*** Opening of Source text ***
The laws of robotics were literally designed to cause conflict and facilitate strife in a fictional setting--I certainly hope no real goddamn system is built like that,.
> To ensure robots behave safely, Gemini Robotics uses a multi-layered approach. "With the full Gemini Robotics, you are connecting to a model that is reasoning about what is safe to do, period," says Parada. "And then you have it talk to a VLA that actually produces options, and then that VLA calls a low-level controller, which typically has safety critical components, like how much force you can move or how fast you can move this arm."
The generally accepted term for the research around this in robotics is Constitutional AI (https://arxiv.org/abs/2212.08073) and has been cited/experimented with in several robotics VLAs.
Usually I put master disconnect switches on my robots just to make working on them safe. I use cheap toggle switches though I'm too cheap for the big red spiny ones.
*** Close of Source text ***
*** Opening of Information supplied ***
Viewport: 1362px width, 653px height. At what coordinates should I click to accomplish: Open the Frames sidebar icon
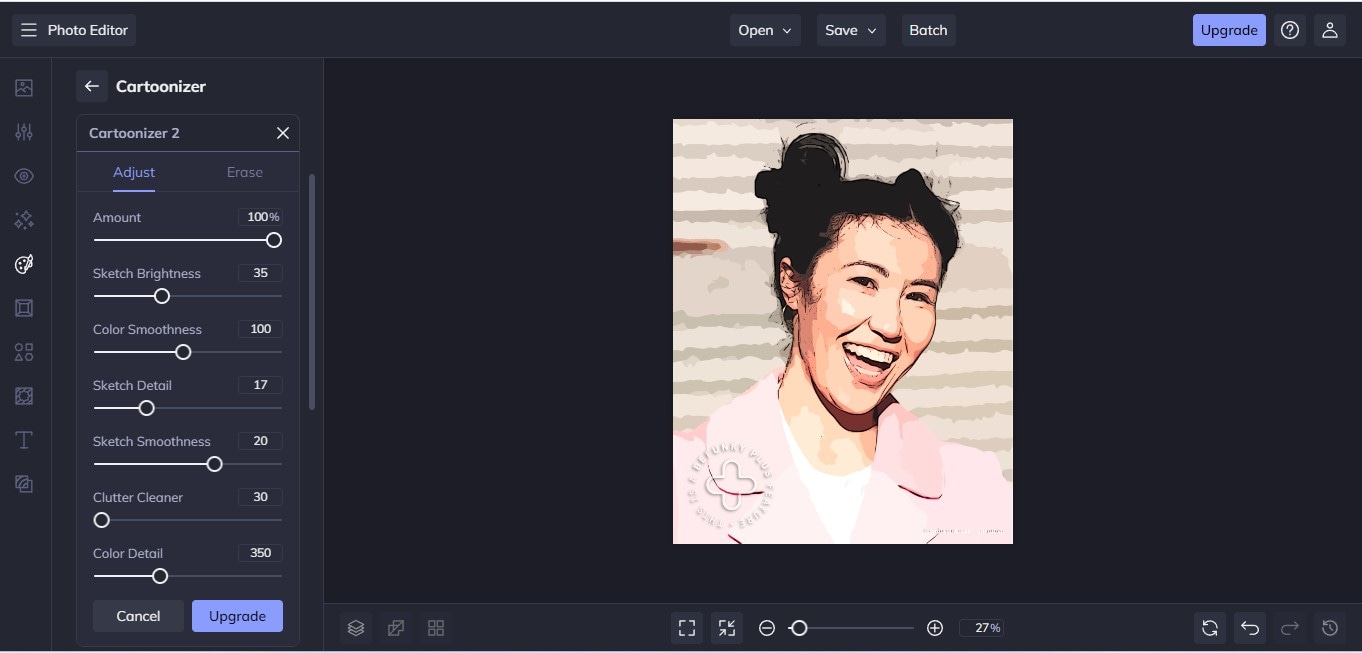point(24,308)
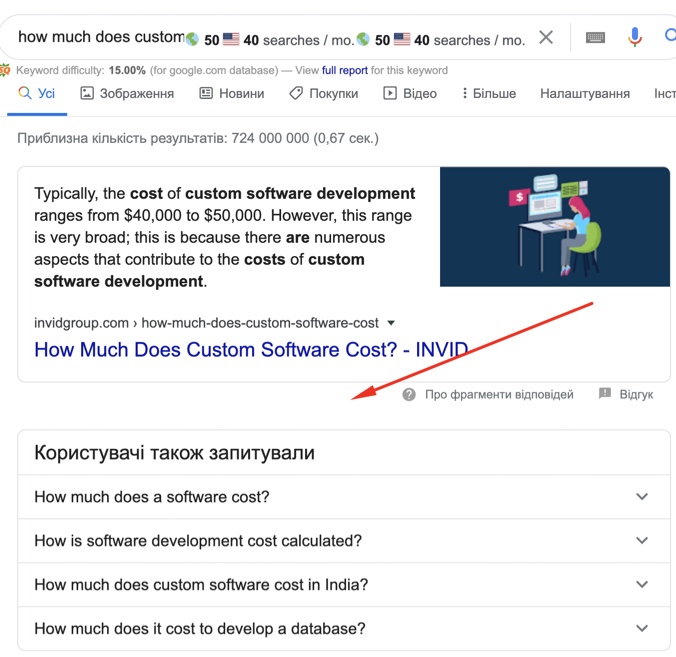Open the Зображення images tab
The height and width of the screenshot is (657, 676).
click(x=127, y=93)
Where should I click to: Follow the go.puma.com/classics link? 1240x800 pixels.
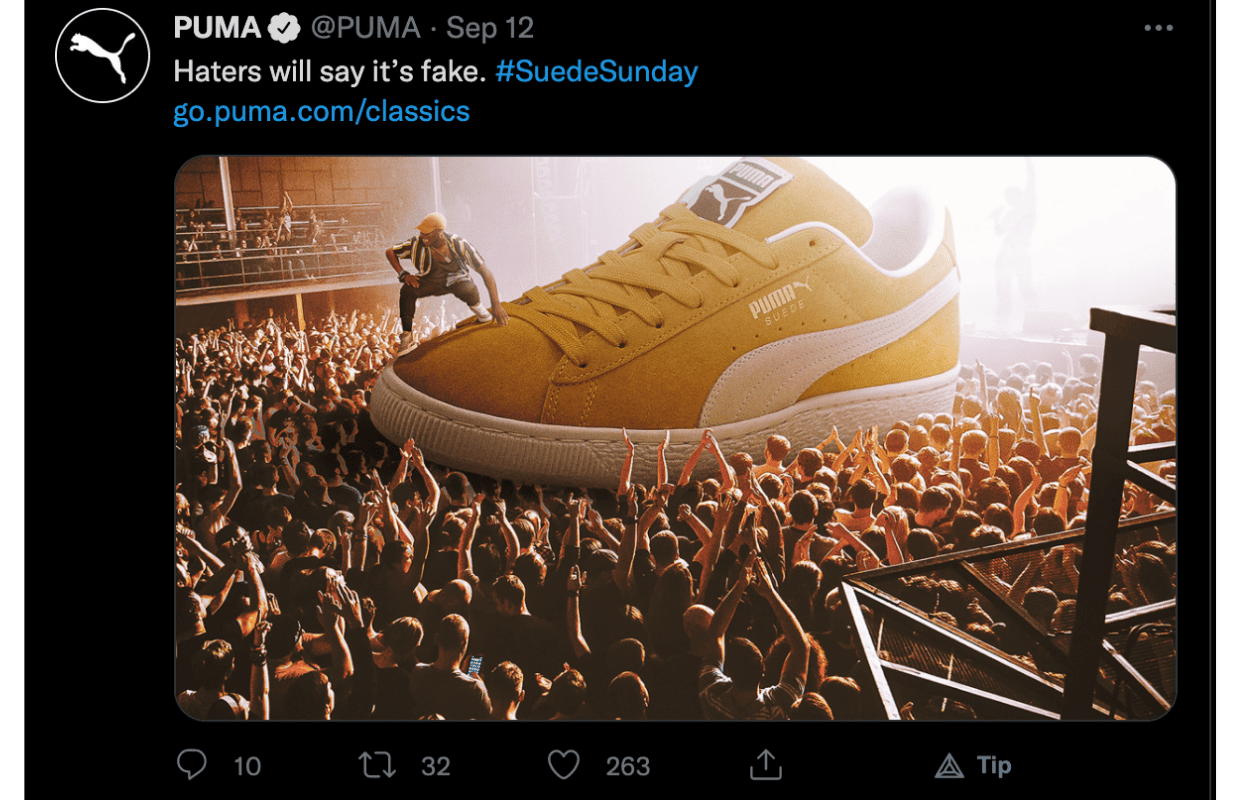click(x=321, y=111)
*** Close of Information supplied ***
▸ Your assignment: Can you carry on the robot safety discussion from its last sentence?

▸ Response for this exercise:
It's only going to do that if you RL it with episodes that include people shutting it down for safety. The RL I've done with my models are all simulations that don't even simulate the switch.
Which will likely work for only on machine AI, but it seems to me any very complicated actions/interactions with the world may require external interactions with LLMs which know these kind of actions. Or in the future the models will be far larger and more expansive on device containing this kind of knowledge.
For example, what if you need to train the model to keep unauthorized people from shutting it off?